Trust a middle-aged yippie?
To The Editor:
Based on one of the mottos of the yippies — that you can’t trust anyone over 30 — I had some difficulty believing the promise expressed by aging yippie pie man Aaron Kay in his Letter to The Editor (“No plan to ‘riot,’ “ March 5 -11) that the 2004 Republican convention in N.Y.C. this August will not be a replica of the infamous 1968 Democratic convention in Chicago.
Arnold Korotkin
Montclair, N.J.
What’s good for Gansevoort
To The Editor:
I love seeing water fowl as I walk along the Hudson River. I am particularly fond of a large white goose that I have been seeing for several years on the north shore of the Gansevoort sanitation pier. First I observed a bowl of water near her usual spot on shore, then vegetables and grain appeared, and, by wintertime, a little cage shelter. The shelter has become more elaborate — it is now a three-sided wooden house, open on the sunny south side, with straw bedding.
One Sunday afternoon last spring I passed by at feeding time, so I introduced myself to the sanitation worker who was feeding her, whom I recognized from service on my block. He explained that when “Goosey” appeared, one of the men took her to a vet and learned that she had an injured wing. They believe she is a New England goose. She does not eat garbage — the trucks collect vegetables from local produce stores for her.
She has been sitting pretty, looking satisfied all this time. Flocks of geese and ducks come and go, looking enviously at her domain, but do not threaten it.
In late January, when the river was frozen to within yards of New Jersey, I did not see Goosey and felt worried about her fate. She has not reappeared since, and I do not have the heart to ask about her.
Mallarme wrote a haunting sonnet” Le Cygne”— of a swan trapped in the ice because it did not flee.
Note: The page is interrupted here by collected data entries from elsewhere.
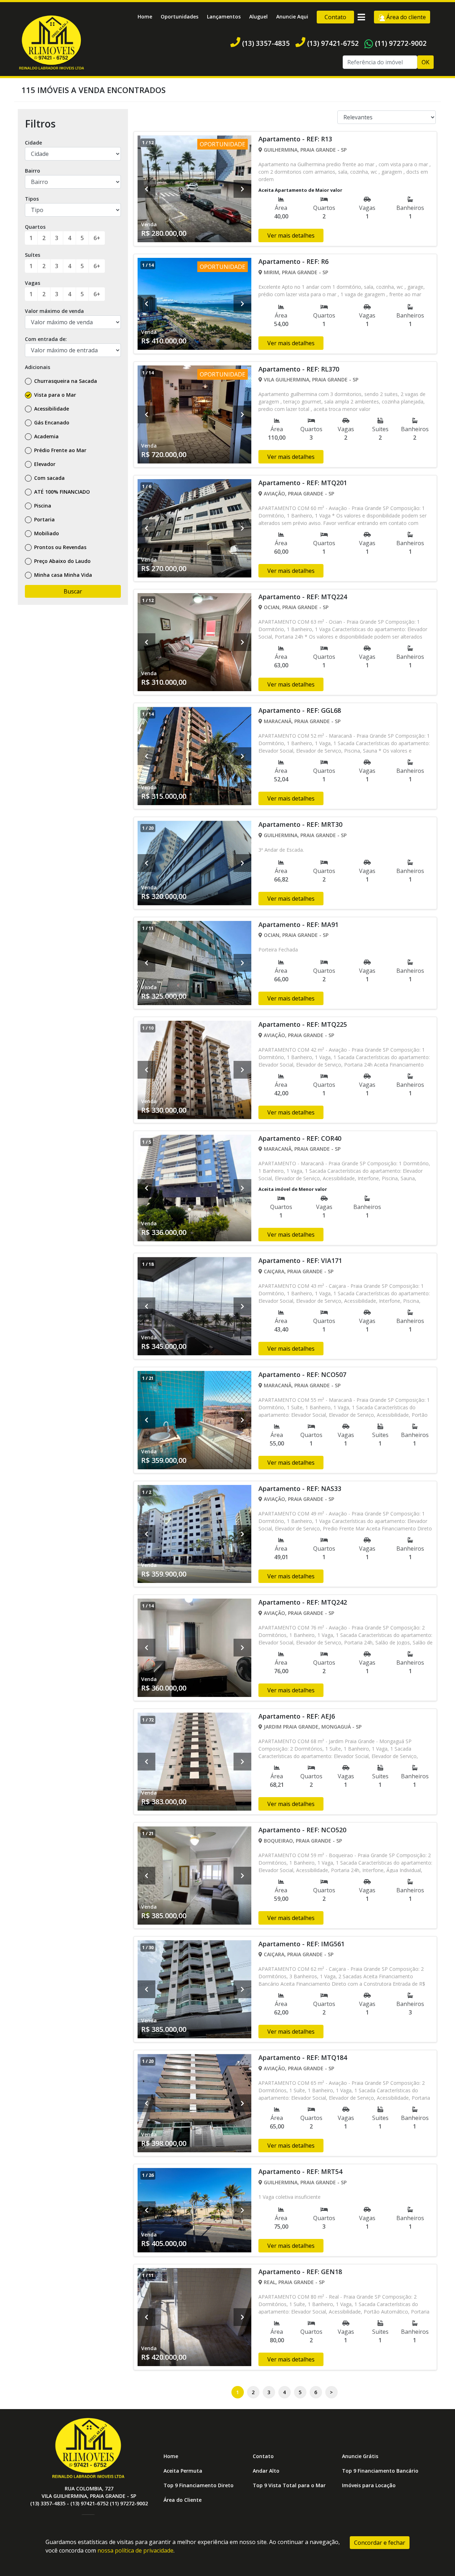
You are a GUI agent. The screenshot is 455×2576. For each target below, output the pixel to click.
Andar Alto (266, 2470)
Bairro (32, 170)
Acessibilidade (51, 408)
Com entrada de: (46, 339)
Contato (335, 17)
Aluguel (258, 16)
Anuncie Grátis (360, 2456)
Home (145, 16)
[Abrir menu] (361, 17)
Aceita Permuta (183, 2470)
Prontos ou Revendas (59, 547)
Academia (46, 436)
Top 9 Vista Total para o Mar (289, 2485)
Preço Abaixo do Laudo (62, 561)
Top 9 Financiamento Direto (199, 2485)
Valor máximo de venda (54, 311)
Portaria (44, 519)
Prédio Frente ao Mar (59, 450)
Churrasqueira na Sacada (65, 381)
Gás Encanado (51, 422)
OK (425, 62)
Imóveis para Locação (369, 2485)
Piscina (42, 505)
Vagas (32, 283)
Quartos (35, 226)
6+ (96, 238)
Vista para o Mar (54, 394)
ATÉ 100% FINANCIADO (61, 491)
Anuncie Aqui (292, 16)
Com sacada (49, 477)
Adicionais (37, 367)
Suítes (32, 254)
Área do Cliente (183, 2499)
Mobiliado (46, 533)
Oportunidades (179, 16)
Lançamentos (224, 16)
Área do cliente (405, 17)
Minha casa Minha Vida (62, 574)
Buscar (73, 591)
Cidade (33, 142)
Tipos (32, 198)
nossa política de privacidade (135, 2550)
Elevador (44, 464)
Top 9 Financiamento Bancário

If this was Goosey’s fate, I’m glad that she was given these good years by the Gansevoort crew.
Barbara Chacour
Don’t blame Bush
To The Editor:
John Kerry is misleading America. It is egregiously dishonest for Kerry to politicize the employment issue and blame President Bush for job loss that began under the Clinton administration and was exacerbated by 9/11 — an issue that John Kerry refuses to acknowledge or discuss.
The recession that John Kerry blames President Bush for began in the third quarter of 2000, on Bill Clinton’s watch. According to the Joint Economic Committee, severe job loss began in July of 2000, also on Bill Clinton’s watch. Bill Clinton did nothing to remedy the situation, and it is blatantly dishonest for John Kerry to blame president Bush — and for the media to happily repeat this fallacious charge.
John Kerry is lying, and the media must stop perpetuating this lie. An honest, objective media would question Kerry’s assertions instead of repeating them, unchallenged.